Wibi mengungkapkan, keresahan juga dialami para JPT di semua wilayah Indonesia yang berdasarkan data ALFI jumlahnya mencapai 4.000 lebih perusahaan yang mengantongi SIUP JPT.
Ia menilai, beleid baru terkait KBLI 2025 tersebut tidak sejalan dengan Peraturan Pemerintah (PP) 28 Tahun 2025 tentang Penyelenggaraan Perizinan Berusaha Berbasis Risiko yang menyempurnakan sistem sebelumnya (PP 5/2021), yang menjadikan KBLI (Klasifikasi Baku Lapangan Usaha Indonesia) sebagai acuan utama untuk menentukan tingkat risiko usaha, mulai dari Risiko Rendah hingga Tinggi, yang diintegrasikan melalui sistem Online Single Submission (OSS) untuk kepastian hukum, efisiensi, dan mendorong investasi lebih transparan di Indonesia.

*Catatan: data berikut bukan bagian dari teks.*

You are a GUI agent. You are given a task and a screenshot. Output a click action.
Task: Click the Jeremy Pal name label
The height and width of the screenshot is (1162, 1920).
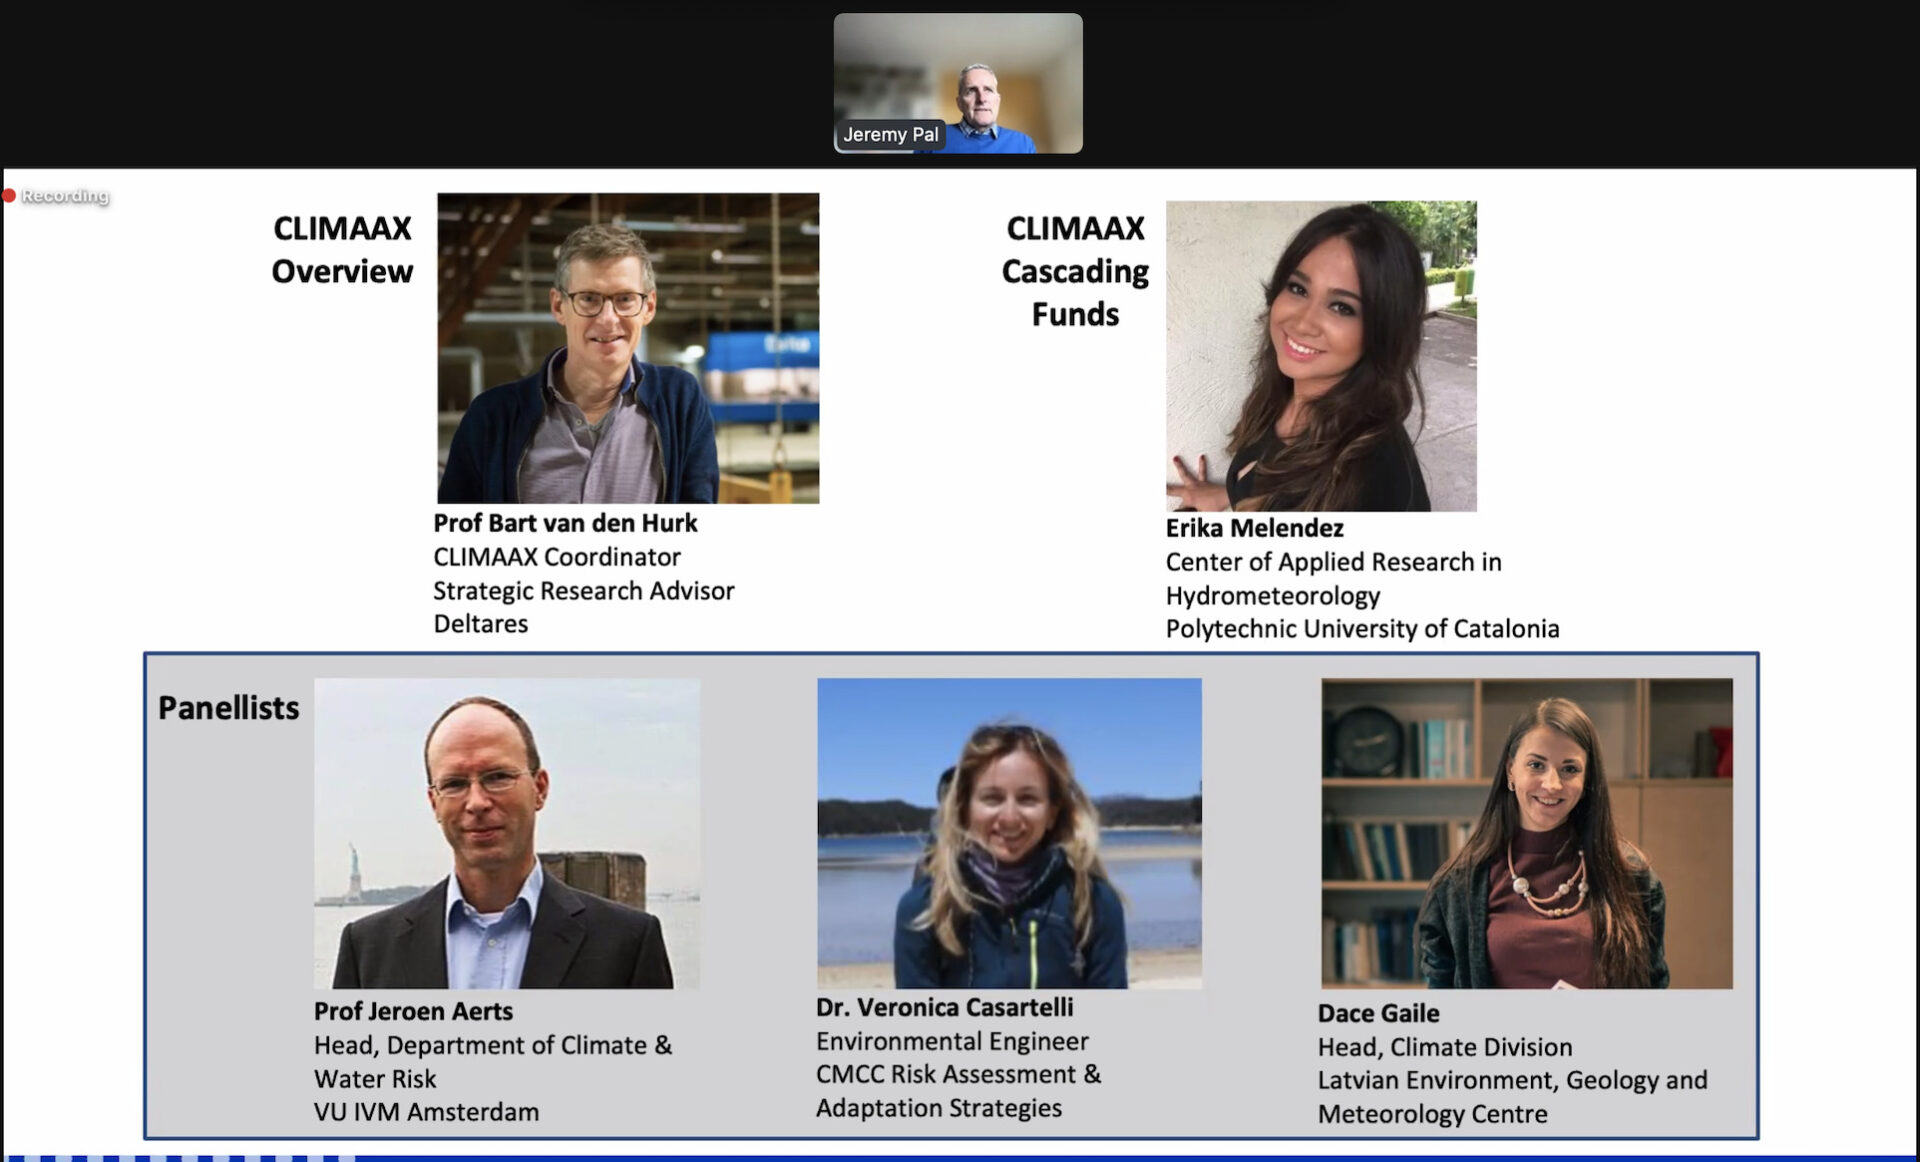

“Seharusnya transparansi yang dikedepankan, yakni dengan melibatkan semua unsur pelaku usaha termasuk sektor logistik (ALFI) sebelum menerbitkan KBLI terbaru. Jangan sampai aturan terbaru (KBLI 2025) itu menjadi ‘titipan’ pihak-pihak tertentu melancarkan kegiatan usahanya namun mengerdikan usaha lain seperti kami ini, JPT, ” ucapnya.
Memperberat Daya Saing
Wibi mengatakan, dengan adanya aturan KBLI 2025 dari BPS itu maka jasa pengurusan transportasi berubah KBLI-nya dari 52291 menjadi 52311, sementara KBLI Multimoda dari 52295 menjadi 52291. Hal ini akan berdampak semakin berat terhadap daya saing pelaku logistik nasional berhadapan dengan pelaku usaha asing.
Alasannya, selama ini KBLI 52291 dianggap berisiko tinggi sehingga terkena aturan single purpose license (perijinan usaha KBLI tunggal) dan terbuka 100 persen investasi asing di KBLI ini. Dengan peralihan kebijakan baru peraturan BPS No. 7 tahun 2025 tentang klasifikasi baku bidang usaha, maka semakin terbuka lebar bagi pelaku asing untuk menguasai pasar logistik dalam negeri.
Menurut Wibi, untuk bisa melakukan penyesuaian KBLI 2025 hanya bisa dilakukan dengan cara melakukan perubahan Pasal 3 Anggaran Dasar Perseroan mengenai Maksud dan Tujuan, dan perubahan tersebut dilakukan di Notaris yang kemudian di input di Sistem Layanan Administrasi Hukum Umum (AHU) serta Online Single Submission atau OSS.
“Tetapi kami sudah cek, sampai dengan saat ini belum ada pengumuman resmi dari Kementerian Hukum maupun Badan Koordinasi Penanaman Modal (BKPM) mengenai perubahan KBLI 2025 pada sistem AHU dan OSS. Akibatnya, perusahaan juga masih sulit untuk melakukan penyesuaian KBLI 2025,” ungkap Wibi
Sementara Sekitar 490-an JPT anggota ALFI di Jatim selama ini telah berkontribusi dalam mendukung kelancaran arus logistik daerah ataupun ekspor impor di Jatim guna menggerakkan pertumbuhan perekonomian Jatim dan sekitarnya maupun secara nasional.Untuk itu, ” kami minta setiap kebijakan apapun yang hendak dibuat berkaitan dengan sektor logistik mesti berdiskusi dan libatkan dunia usahanya, termasuk dengan ALFI” pungkasnya.